Am 15.03.14 17:26, schrieb Jayanth Koushik:
This is regarding the inbuilt 'complex' function. The python docs say:
"Note: When converting from a string, the string must not contain
whitespace around the central + or - operator. For example,
complex('1+2j') is fine, but complex('1 + 2j') raises ValueError."

It's funny that you ask this question exactly now; because I'm currently
implementing a compiler for a small language that understands complex
numbers. As others have explained, the basic issue is the question how
to parse an expression like

        1+2i*3

is it "complex(1+2i) times 3"

Putting my mathematician's hat on, I would say *absolutely not*.

or is it sum of 1 and product of complex 2i and 3?

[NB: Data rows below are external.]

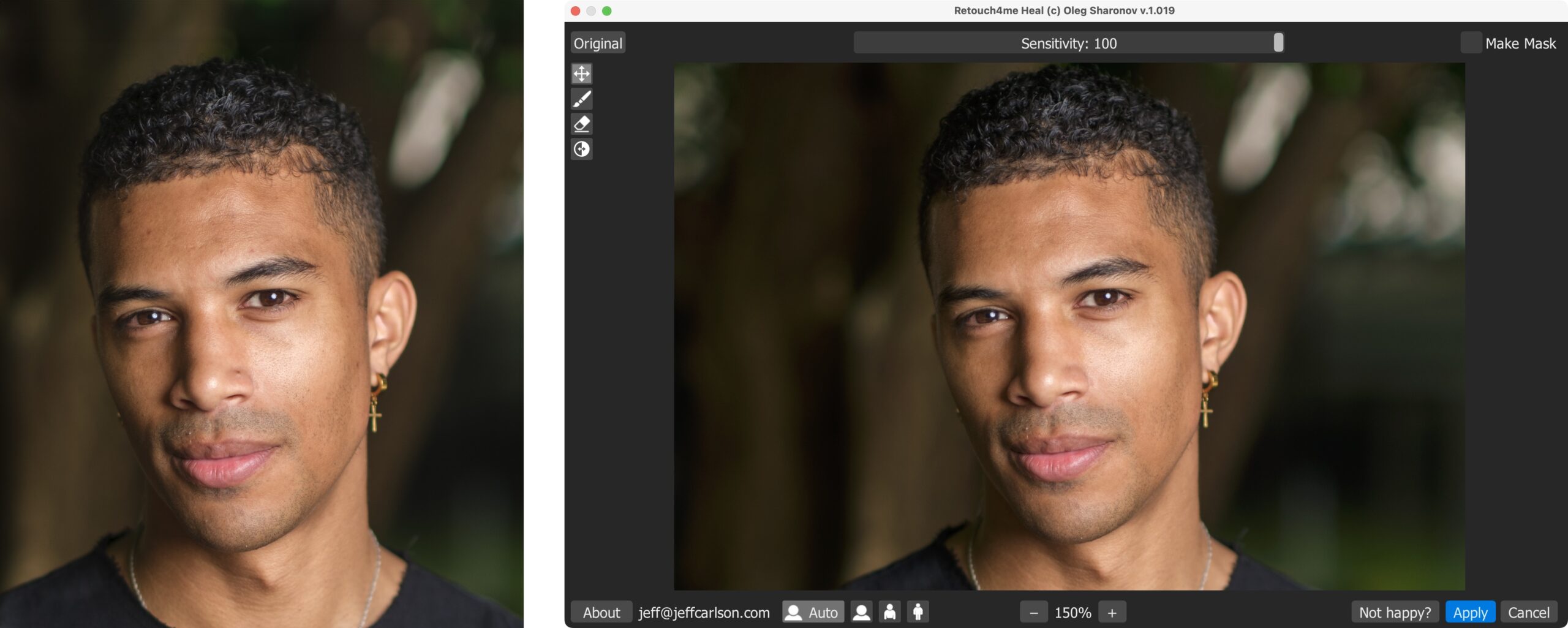Click the plus to zoom in
This screenshot has width=1568, height=628.
[x=1112, y=611]
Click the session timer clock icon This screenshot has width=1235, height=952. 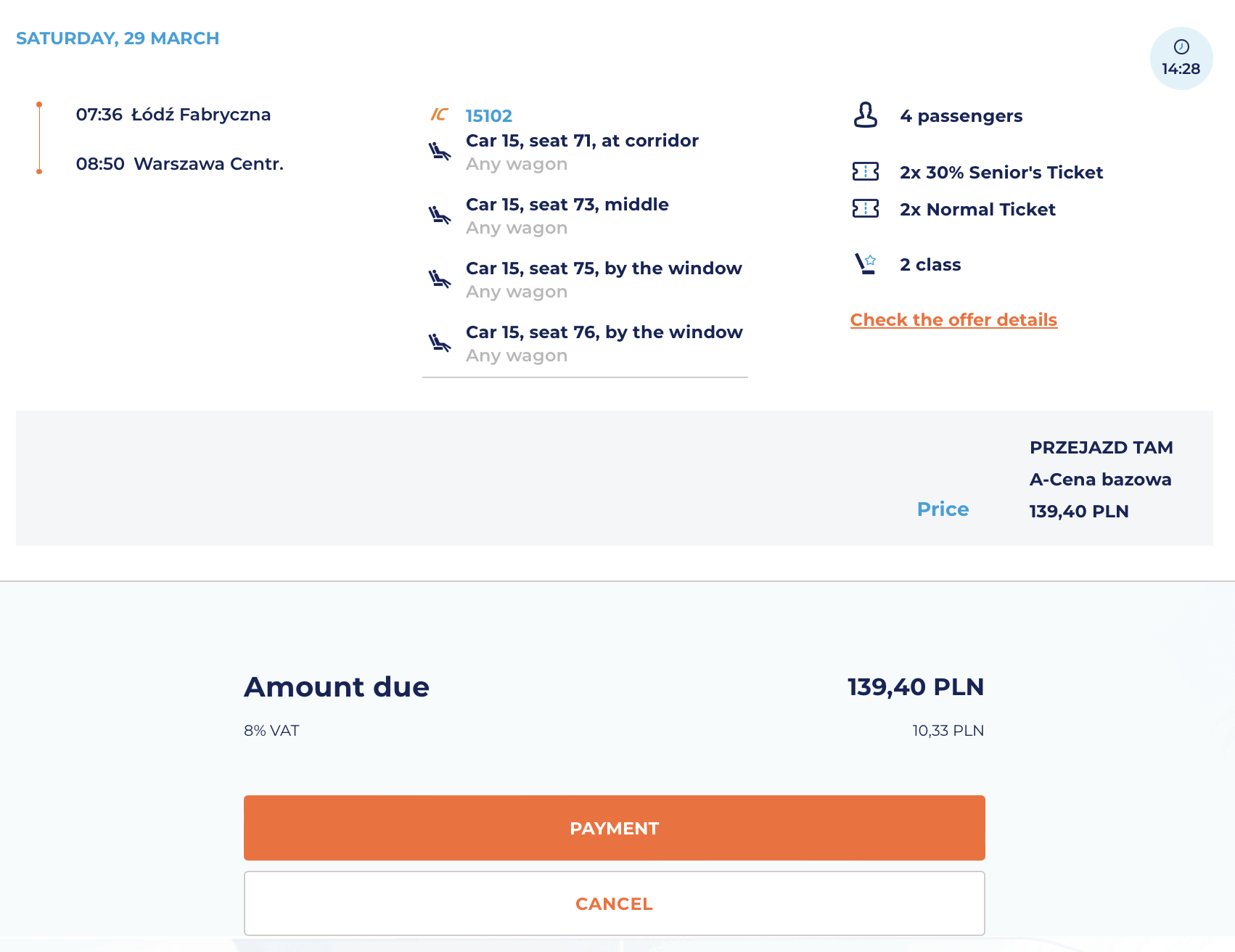[1181, 47]
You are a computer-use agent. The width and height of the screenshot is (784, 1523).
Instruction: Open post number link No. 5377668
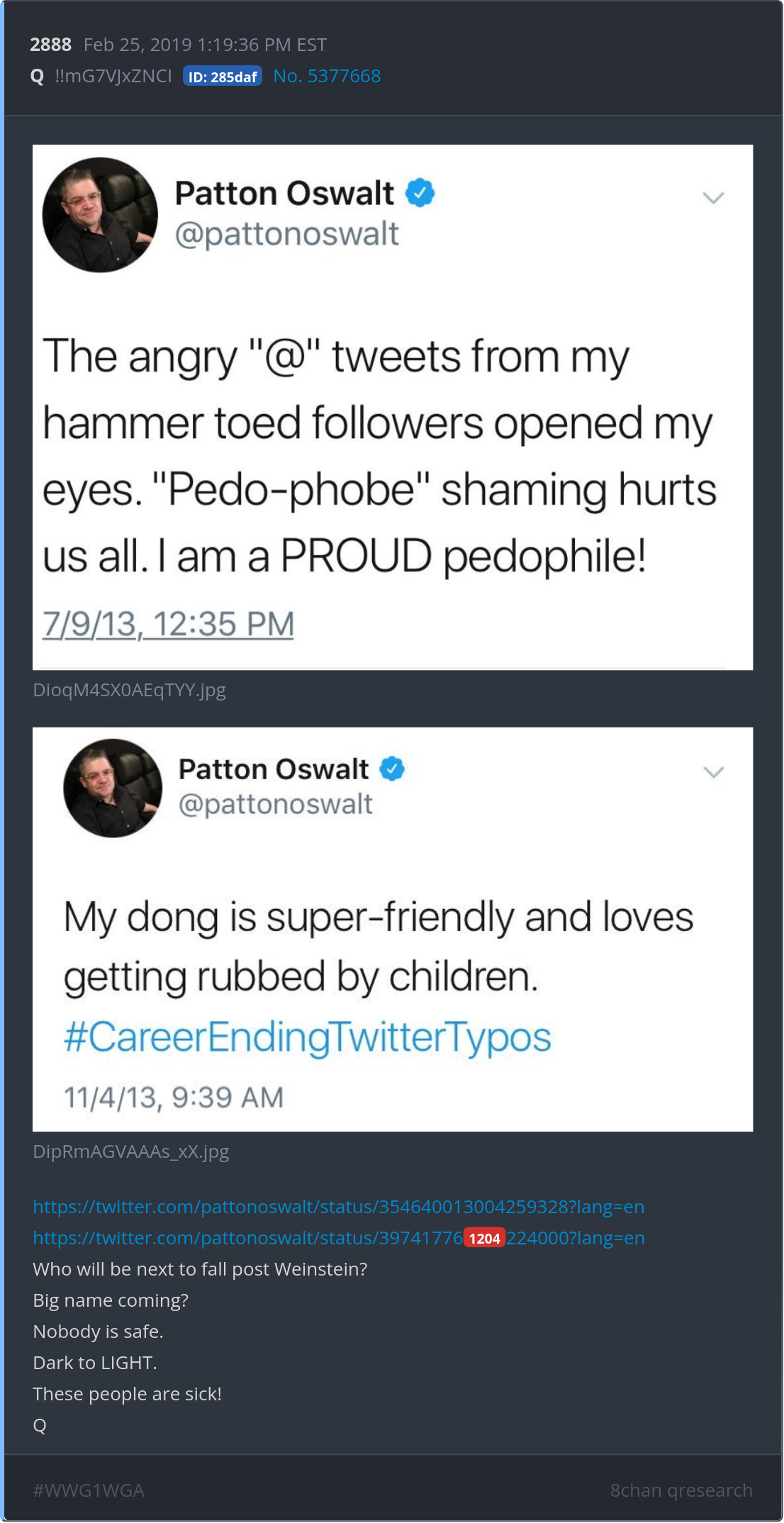pos(327,76)
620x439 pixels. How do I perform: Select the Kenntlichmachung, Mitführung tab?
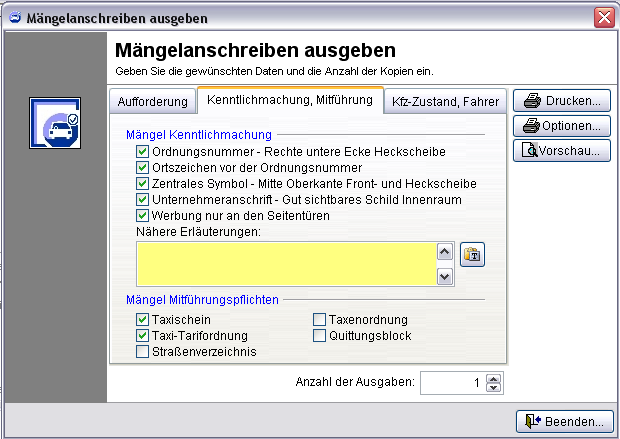[289, 100]
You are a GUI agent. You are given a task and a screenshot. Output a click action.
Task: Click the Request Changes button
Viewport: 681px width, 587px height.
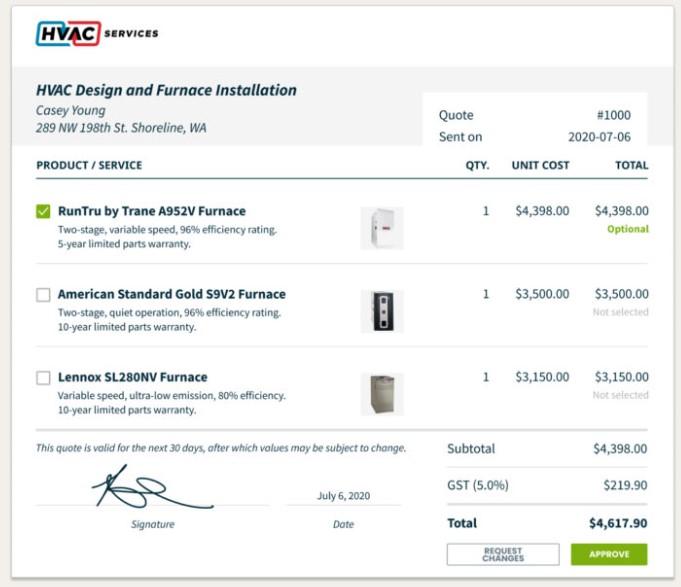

This one. Multiplication has higher precedence than addition, so 1+2i*3
has to be evaluated as 1+(2i*3).

The question was not whether the expression should be interpreted the first way, I'm sorry for being unclear. The question was how to implement this in a compiler. Because if you implement complex literals in the tokenizer, you would end up with the tokens of the first interpretation. But if you implement as imaginary literals, then your parse tree for "1+2i" ends up as a sum of a real and an imaginary literal, instead of a complex literal. This works, but it lets your parse tree grow and possibly generates inefficient code. The answer I got here, is to parse it as a sum and let the optimizer combine it back into a single complex constant.


The same problem arises with unary minus, but it's less annoying because -(a*b) = (-a)*b.

I admit that my knowledge of compiler construction is limited, and I'm working on my first real-world application now. Oh, and it's not written in Python.